BGT Psalm 118:37 ἀπόστρεψον τοὺς ὀφθαλμούς μου τοῦ μὴ ἰδεῖν ματαιότητα ἐν τῇ ὁδῷ σου ζῆσόν με

 WTT Psalm 119:37 הַעֲבֵ֣ר עֵ֭ינַי מֵרְא֣וֹת שָׁ֑וְא בִּדְרָכֶ֥ךָ חַיֵּֽנִי׃
 
KJV Psalm 119:37 Turn away mine eyes from beholding vanity; and quicken thou me in thy way.

Whatever this Hebrew word denotes is something vain that we are to ask God to work in our lives that He would turn our eyes away from beholding such vanity.

TylerR's picture

Editor

That's probably the best gloss to capture what I believe Solomon is saying in Ecclesiastes. I'd expressed the concept before, but not that word. I used that expression in my sermon this past Sunday, as I referenced Ecclesiastes in my sermon about following Jesus (No 8:34 - 9:1). Many thanks! Timely posting.
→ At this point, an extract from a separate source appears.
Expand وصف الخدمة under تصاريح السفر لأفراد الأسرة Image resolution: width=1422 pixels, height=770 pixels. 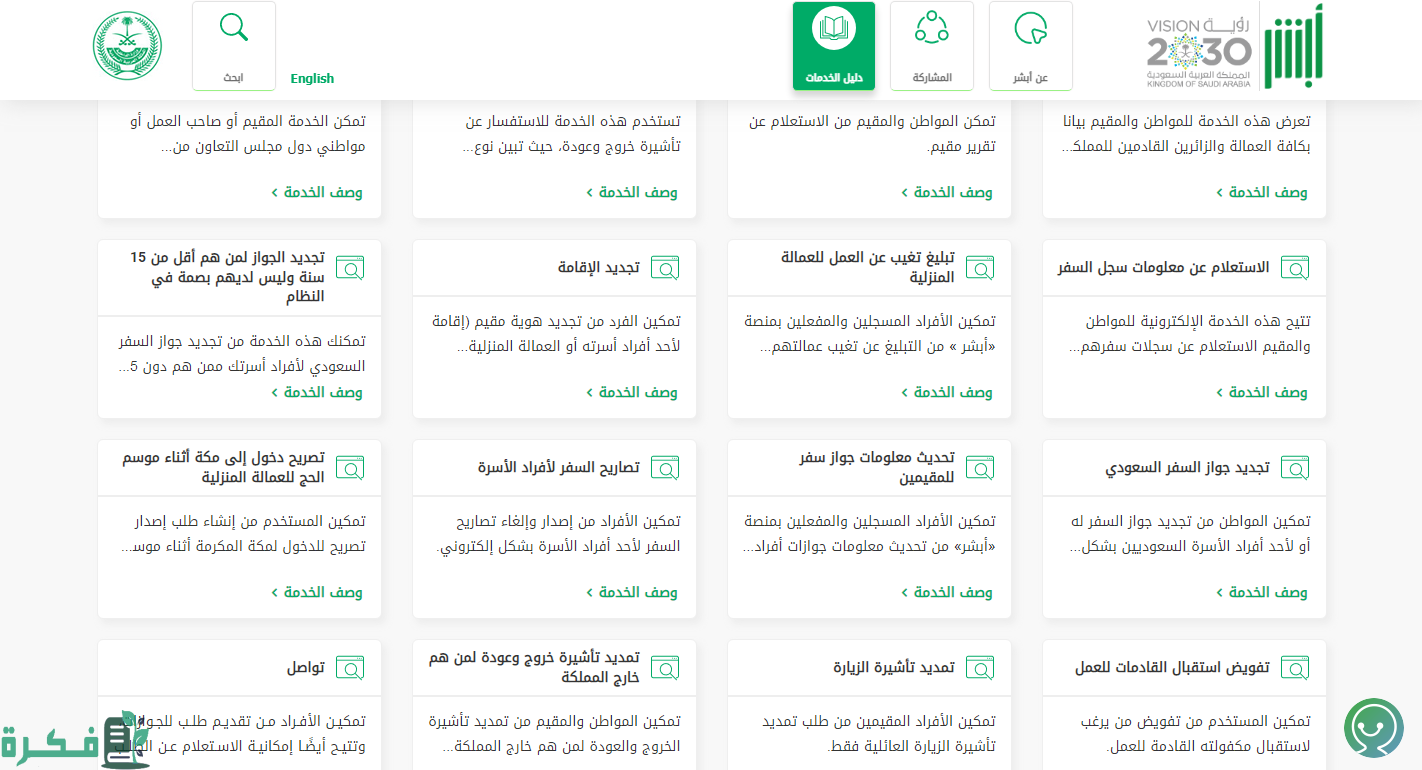[631, 592]
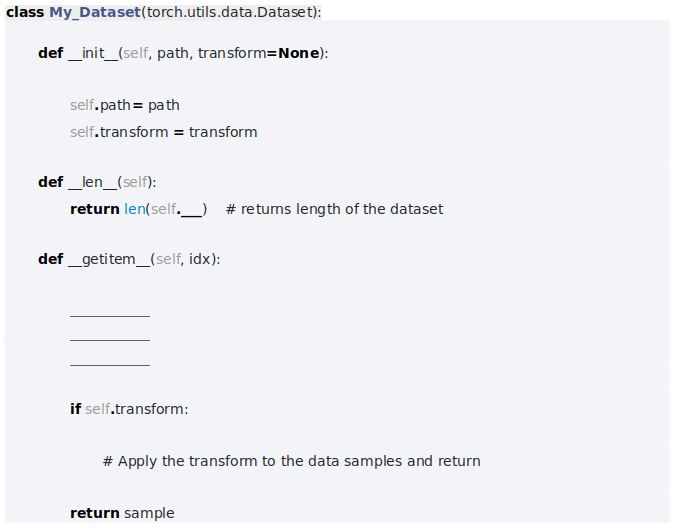The height and width of the screenshot is (531, 675).
Task: Click the len builtin function call
Action: click(x=134, y=209)
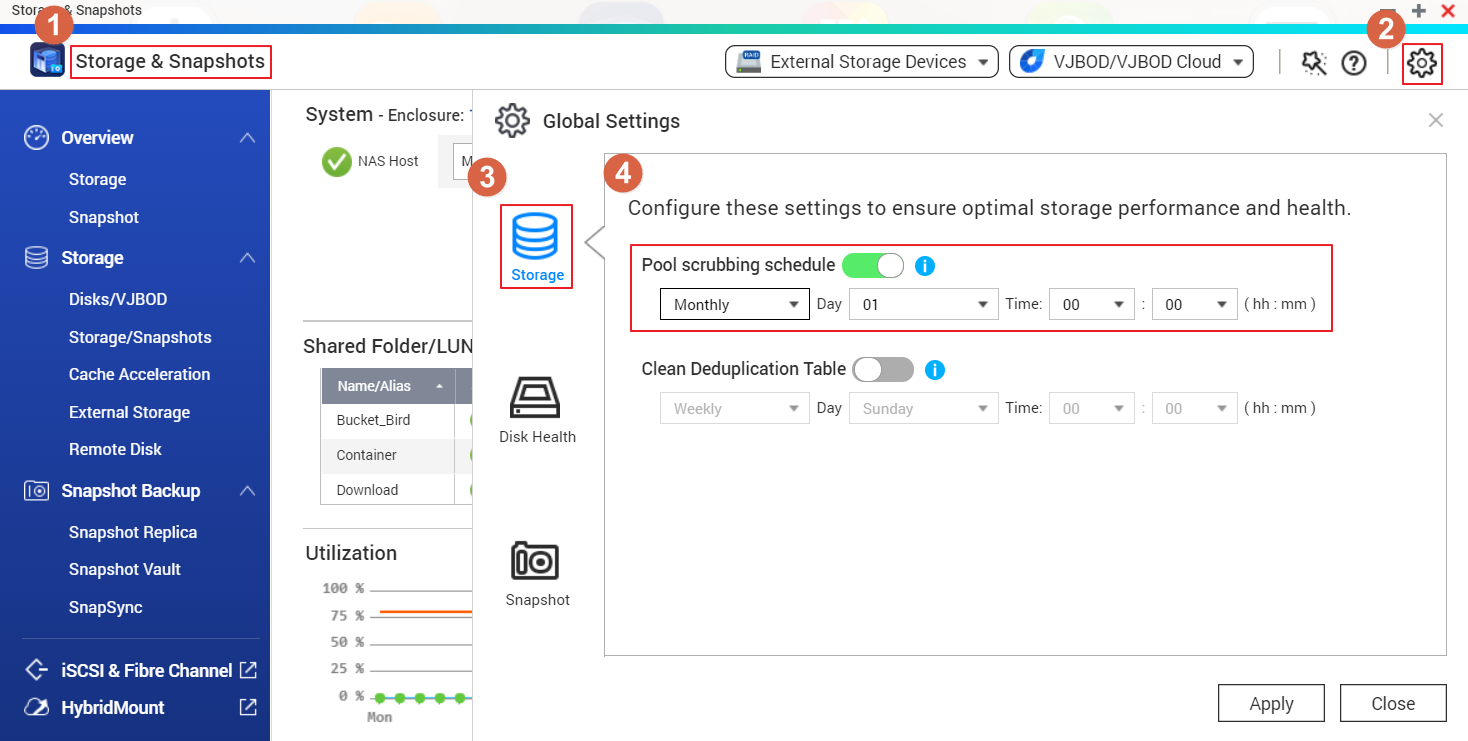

Tyler is a pastor in Olympia, WA and an Investigations Manager with a Washington State agency. He's the author of the book What's It Mean to Be a Baptist?

Larry's picture

Moderator

I think "transitory" is inadequate because it seems the point of Ecclesiastes is not merely the transitoriness of life but the confusing nature of it. Yes, everything passes, but the point is that much of what goes on in life is confusing. It makes no sense and it would lead one to wonder why anything matters if everybody ends up the same anyway? Compare how many time the righteous and wicked are contrasted and the outcome is not what it seems it should be. If one is dwells on that too much, they will likely give up. That is why one must remember their Creator. In the midst of confusion, remember this is not the end.

Robert McCabe's picture

In Ecclesiastes 8:14 Qohelet describes a setting where a righ­teous person receives what the wicked should get; and the wicked what the righteous should receive. This type of situation is in conflict with the common understanding retribution dogma stressing that righteous people are rewarded for their virtuous lifestyles and the wicked are judged for their evil lifestyles. Because our author cannot comprehend this situation, he is vexed and also assesses it as hebel.This situation is puzzling, difficult to understand, but not transitory, temporary, or whatever time word one might want to use. The reversal of the retribution dogma is puzzling.